Pros and cons of 90-day certificate lifetimes

:unamused: We're hardly suffering. Three months is a very practical compromise balancing security and maintenance. And when automated (as most users do) the process requires virtually no maintenance at all. I basically run my eyes over a weekly cron email to see if anything requires attention. It's not exactly something I "suffer" through.

Yes, ideally the sysadmin should be solely responsible. However in the real world, Let's Encrypt's target audience are non-professionals, hobbyists and small businesses. These are users and administrators that have very little skill in hardening their systems, much less identifying system compromises and knowing what actions to take in response.

Just look at the very example you quoted but ignored - heartbleed. This was a major security flaw in a huge number of servers around the world, yet it took a very long time for fixes to be implemented. Months after the issue was identified and patched there were still hundreds of thousands of vulnerable servers.

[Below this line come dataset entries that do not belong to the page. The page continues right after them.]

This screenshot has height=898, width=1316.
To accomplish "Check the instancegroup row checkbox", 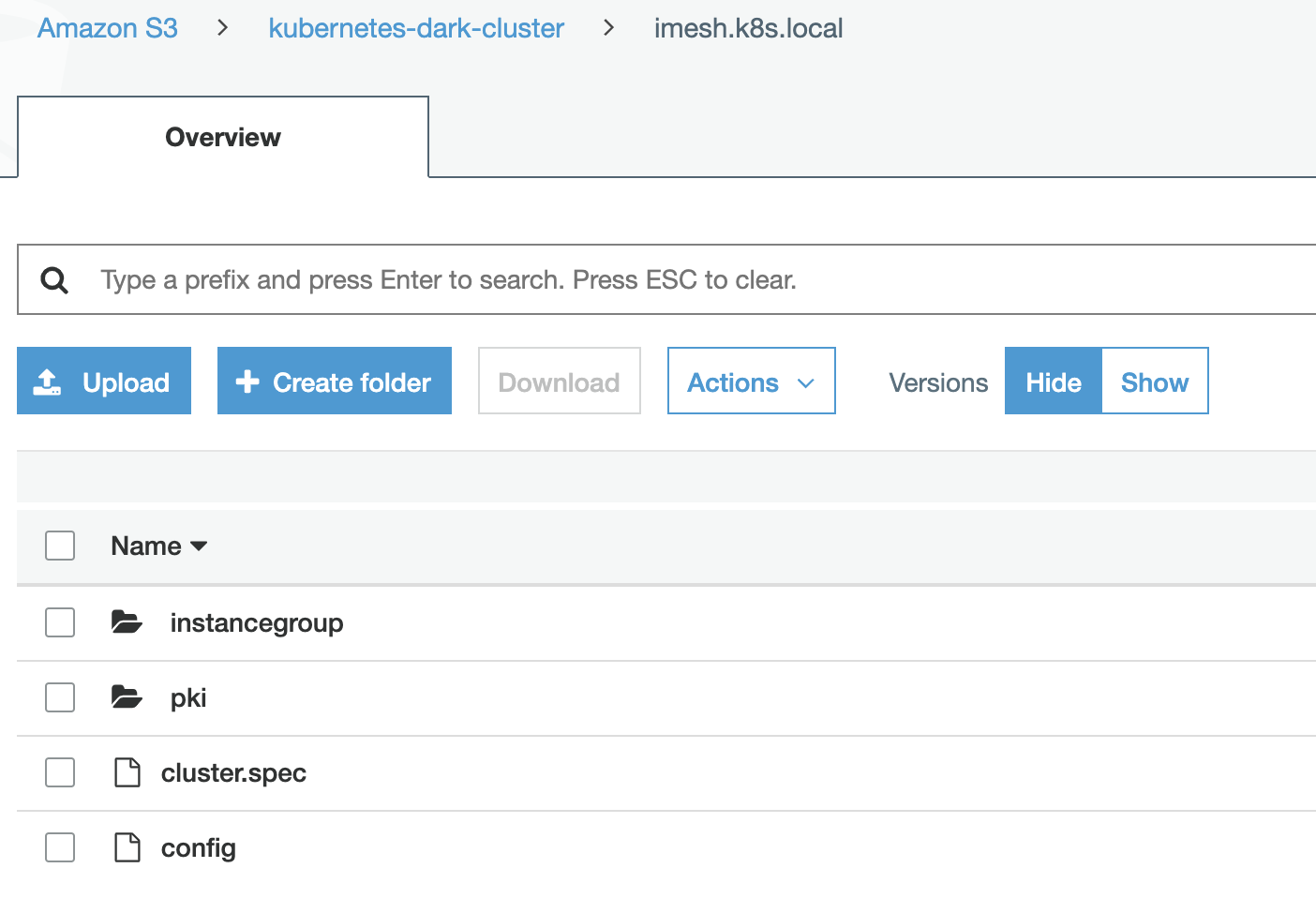I will coord(60,622).
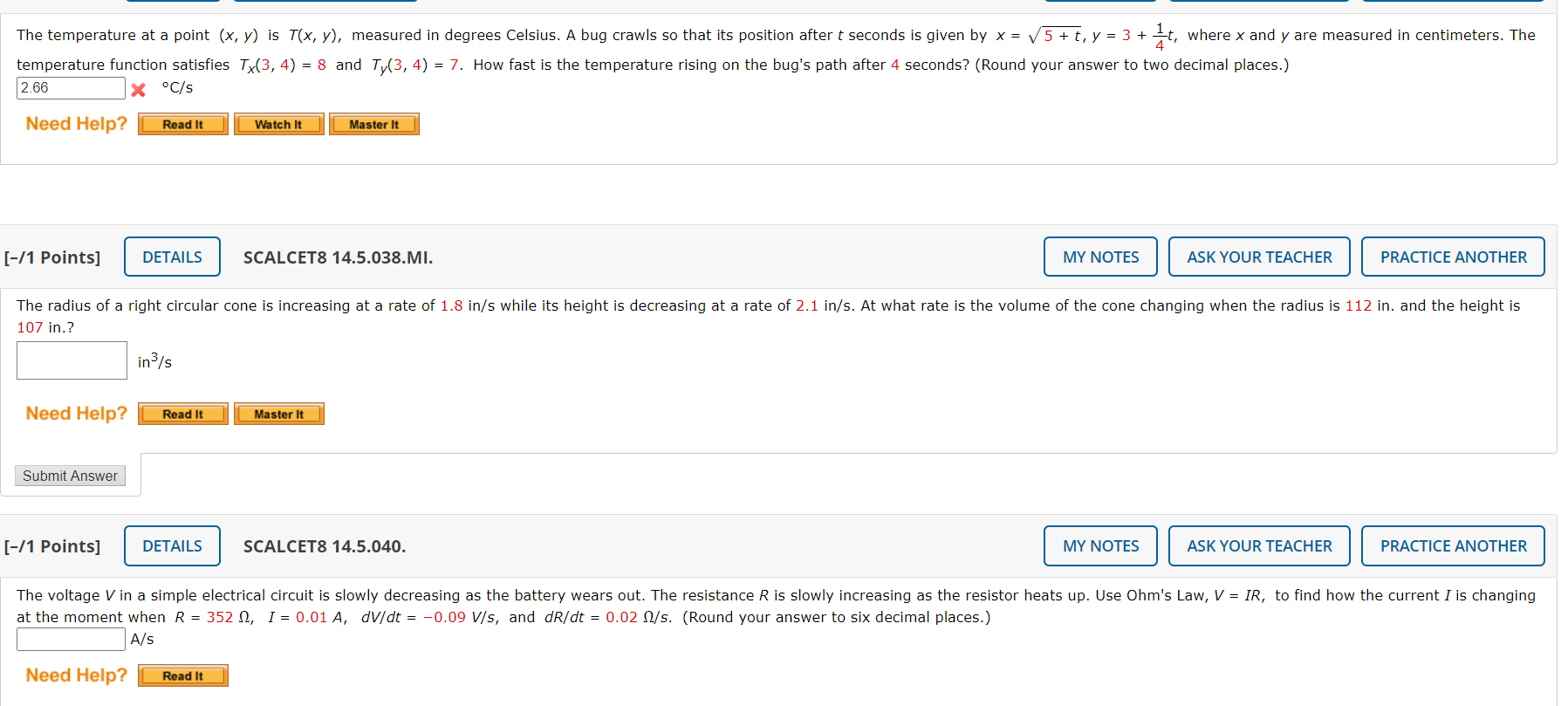1568x706 pixels.
Task: Open DETAILS for problem SCALCET8 14.5.038.MI
Action: (x=172, y=257)
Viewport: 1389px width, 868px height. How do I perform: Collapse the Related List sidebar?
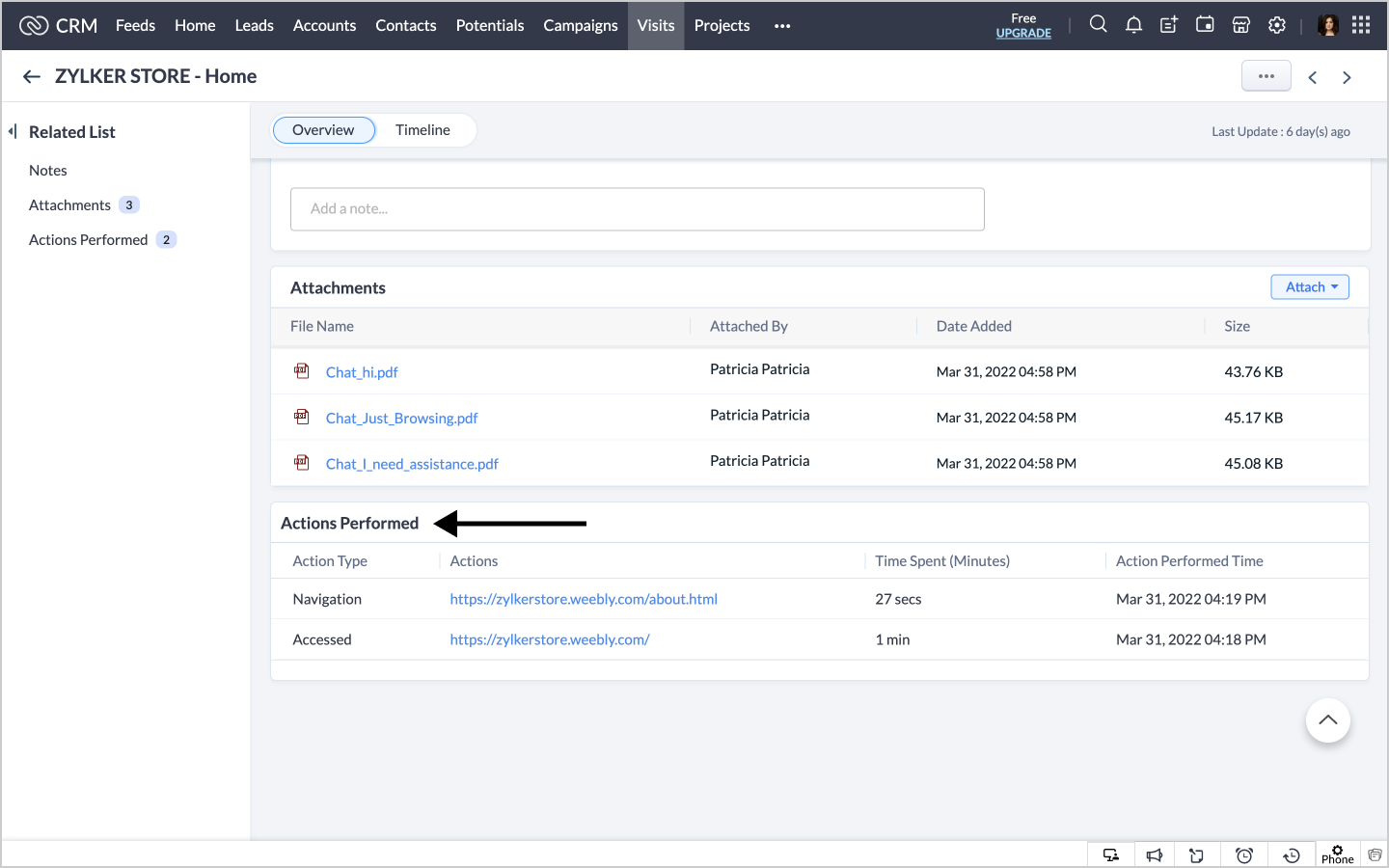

Even if you wanted to fix heartbleed and you patched your system, amateur and inexperienced sysadmins might not think to regenerate SSL certificates. Short cert lifetimes ensure these problem do not persist for years.

Tension? Really? And why would visitors see an insecure warning? Don't you maintain your site properly?

Your "arguments" are hyperbole at best. There is absolutely no reason to implement a system that you're incapable of maintaining. This site and it's discussions contain plenty of support when it comes to automating renewal. There are many renewal methods, many clients that support various authentication methods, options for when you don't have root, options for cert locations, and you get multiple reminder emails before expiry in case you haven't automated the process.

If this causes you "tension", perhaps you should try another career path.

:angry: I can't facepalm this comment enough. Yes, Let's Encrypt's key goal of securing the web means they literally want every website visitor to see insecure site warnings after 90 days.

Offering certificates for longer than a year is a security issue. SSL Labs will actually downgrade your security if your certificate has an extremely long expiry. But being the security expert, you knew that already, right?

Even My1 disagrees with you. That's how embarrassingly wrong your post is.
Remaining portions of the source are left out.